Il ne se contente pas pour autant de montrer le revers de la médaille à toute action radicale et ne cherche pas à démontrer les travers de l'auto-justice. Il veut avant tout esquisser des portraits d'individualités dont les contradictions passionnelles prennent leur source dans une culture de la violence généralisée, qui contamine tous les rapports sociaux et donne toute leur épaisseur aux protagonistes. Cet anti-manichéisme permet de mêler avec une grande spontanéité l'humour et le drame, faisant ressortir la force empathique de quelques situations narratives marquantes. D'un dialogue cinglant et jouissif avec le prêtre local au suicide digne et émouvant d'un mari et père de famille, en passant par l'apparition impromptue d'une biche, 3 billboards ne manque en effet pas de séquences atypiques et finement réalisées. Il faut tout de même remarquer que l'inconsistance de certains personnages secondaires, comme le fils de Mildred où le nain qui tente vainement de se rapprocher d'elle grippe quelque peu le mécanisme dramatique. C'est d'autant plus dommageable qu'ils ne manquaient pas de potentiel. C'est là que la comparaison avec le cinéma des frères Coen dont McDonagh s'inspire fortement (le choix de Frances McDormand n'est pas un hasard) ne joue pas en sa faveur.
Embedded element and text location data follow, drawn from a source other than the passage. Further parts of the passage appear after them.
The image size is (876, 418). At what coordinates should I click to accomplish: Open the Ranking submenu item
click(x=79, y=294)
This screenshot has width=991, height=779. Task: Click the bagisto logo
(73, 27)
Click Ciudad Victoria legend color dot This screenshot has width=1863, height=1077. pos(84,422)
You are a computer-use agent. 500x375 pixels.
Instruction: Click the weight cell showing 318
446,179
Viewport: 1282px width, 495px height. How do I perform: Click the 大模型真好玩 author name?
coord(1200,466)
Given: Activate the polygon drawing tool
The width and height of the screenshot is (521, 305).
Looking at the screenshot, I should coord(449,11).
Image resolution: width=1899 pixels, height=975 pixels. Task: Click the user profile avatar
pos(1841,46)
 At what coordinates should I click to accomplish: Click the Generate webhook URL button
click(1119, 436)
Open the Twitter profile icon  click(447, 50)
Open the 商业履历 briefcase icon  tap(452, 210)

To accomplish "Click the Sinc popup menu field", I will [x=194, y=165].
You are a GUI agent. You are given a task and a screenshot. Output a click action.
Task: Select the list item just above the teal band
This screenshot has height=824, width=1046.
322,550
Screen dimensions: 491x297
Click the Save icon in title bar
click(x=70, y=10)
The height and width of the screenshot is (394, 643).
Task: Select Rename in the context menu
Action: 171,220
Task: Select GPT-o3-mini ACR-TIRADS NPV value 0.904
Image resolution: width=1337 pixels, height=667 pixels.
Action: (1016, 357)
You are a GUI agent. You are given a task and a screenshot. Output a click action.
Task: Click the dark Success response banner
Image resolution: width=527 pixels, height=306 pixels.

Qu'importe, le métrage parvient à nous mener avec un certain naturel à sa conclusion inattendue, où la violence est désamorcée successivement par un dîner au restaurant qui aurait dû très mal se finir, la confrontation de deux vieux ennemis autour d'un verre de jus d'orange avant le dialogue final qui laisse un doute plutôt rhétorique, où la vengeance se délite d'elle-même. McDonagh rappelle ainsi que la violence au sein d'une communauté n'est pas vouée à se perpétuer si les individus qui la composent parviennent finalement à se comprendre à défaut de s'apprécier. Il trouve là un moyen salvateur de dépasser un simple exposé de la violence sociale.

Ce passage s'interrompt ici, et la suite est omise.